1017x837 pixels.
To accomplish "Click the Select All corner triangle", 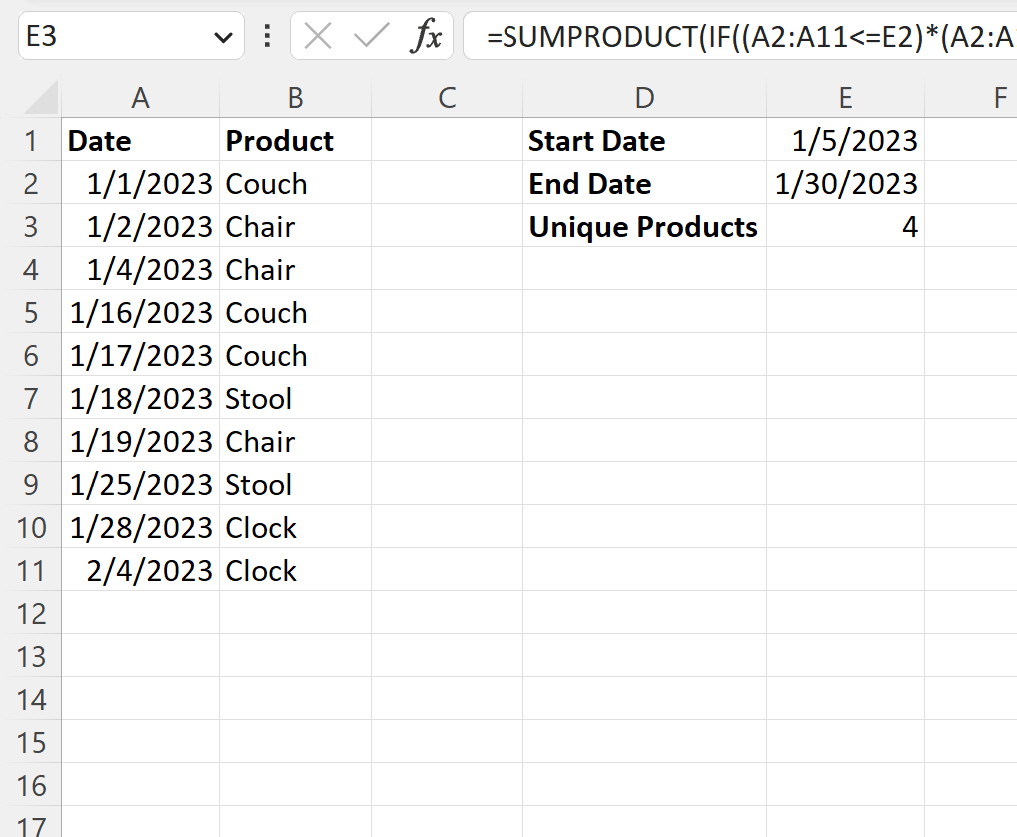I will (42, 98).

...

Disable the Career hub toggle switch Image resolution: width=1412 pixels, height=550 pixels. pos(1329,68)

* * *

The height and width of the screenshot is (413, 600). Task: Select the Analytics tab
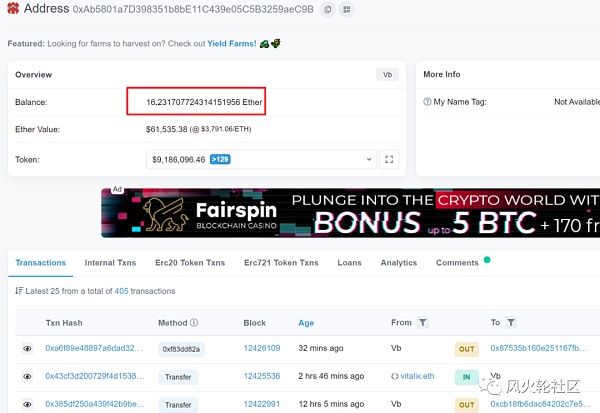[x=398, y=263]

** Activity **
Search the preceding listing for "pixels" and extract every line where it is found.

** Reply **
1017x837 pixels.
Disable the Career hub toggle switch Image resolution: width=1412 pixels, height=550 pixels. pos(1329,68)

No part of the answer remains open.